# YOUR TASK
Go through the data below and return each line where the string "agent" appears.

# DATA EXCERPTS

----

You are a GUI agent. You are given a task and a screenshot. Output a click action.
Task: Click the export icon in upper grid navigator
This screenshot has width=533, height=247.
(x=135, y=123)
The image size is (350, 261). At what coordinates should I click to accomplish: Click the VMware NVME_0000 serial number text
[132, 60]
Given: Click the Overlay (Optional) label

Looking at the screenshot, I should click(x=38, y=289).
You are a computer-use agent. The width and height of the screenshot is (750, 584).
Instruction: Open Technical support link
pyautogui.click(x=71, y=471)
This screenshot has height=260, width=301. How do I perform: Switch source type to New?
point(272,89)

----

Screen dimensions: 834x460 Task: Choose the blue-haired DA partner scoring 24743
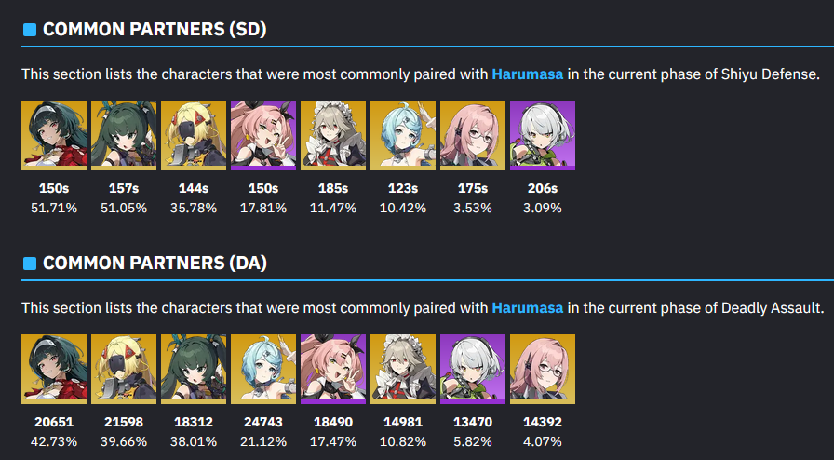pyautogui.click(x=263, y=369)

----

# RESPONSE AREA
You are a GUI agent. You are given a task and a screenshot. Output a click action.
You are a computer-use agent. The width and height of the screenshot is (750, 584).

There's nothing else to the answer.